Quem se der ao trabalho de fazer uma análise panorâmica à progressiva regressão da educação física nacional verificará que é concomitante com a progressiva regressão política, económica e social, o que significa haver uma perfeita conjugação entre governo e súbditos porque, soçobrando o primeiro, é matematicamente impossível não se afundarem também os outros por arrastamento.
È muito provável que algumas culpas caibam aos professores de educação física, mas elas resultam do desequilíbrio imposto, entre dominante e dominados, que os obriga a lobrigar novos horizontes para estancar o derrame que os governos sucessiva, teimosa e agressivamente decretam, promulgam e acentuam.

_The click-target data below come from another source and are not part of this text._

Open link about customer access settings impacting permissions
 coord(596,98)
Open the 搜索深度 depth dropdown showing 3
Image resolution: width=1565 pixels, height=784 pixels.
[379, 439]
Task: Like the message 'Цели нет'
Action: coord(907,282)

A conquista obtida, em 2004, pela classe para se equiparar a disciplina aos das cadeiras intelectuais e científicas, com as classificações, e pontos escritos, apresentava-se como um recurso demonstrativo de que todas as cadeiras seriam iguais em importância e valia, mas depararam com um imprevisto e inesperado impasse que obliterou o que parecia ter alguma lógica.
Chegados ao final do ano lectivo as expectativas dos alunos para ingressarem na Universidade saíram goradas, porque as classificações (médias, altas ou baixas, mas insuficientes) vinham coarctar-lhes a escolha da carreira, transformando a educação física numa cadeira destinada a obstruir o futuro dos jovens, independentemente de alguma animosidade já prevalecente contra a disciplina.
A celeuma gerada parece não ter tido qualquer reacção positiva, no sentido de encontrar uma saída para um problema gerado pela própria classe. Colocada mentalmente entre duas situações – ou aumentar a nota, ou mantê-la – optou eticamente pela segunda, tomando uma posição de força que o Estado não lhe reconhecia, tanto mais que nas reuniões em que as notas definitivas eram atribuídas, alguns docentes das restantes disciplinas, e face ao currículo de alguns alunos, não tinham qualquer objecção em levantarem a nota, para facilitar a entrada nos cursos superiores.
Perante este quadro, o Ministério tomou a única decisão possível que foi a de decidir que a disciplina de educação física não entrará no apuramento da média final para acesso à universidade, no próximo ano lectivo, mantendo-se o sistema para os que pretenderem ingressar nas universidades de âmbito desportivo, onde aí a classificação já tem um peso valorativo específico.
O sonho realizado da igualizar a educação física com as outras disciplinas desfez-se em espuma, já que classificar ou não classificar têm o mesmo valor. E, se a animosidade do Governo para com a educação física escolar, no caso vertente, e para com o desporto, em geral, se vem patenteando com manifesto desassombro, ao longo de todas as legislaturas, a classe acabou por fornecer ao Governo mais uma oportunidade para ir agonizando a disciplina.
Donde se pode concluir que a educação física, como “instrumento” de trabalho se transformou numa “instituição”, no que sela encerra de preocupações outras, como foram as classificações para se equipararem às restantes disciplinas, com os resultados contraproducentes.
Mas a classe limitou-se a seguir o lema de Hannah Arendt, ou seja, “a luta contra o poder é a luta da memória contra o esquecimento”.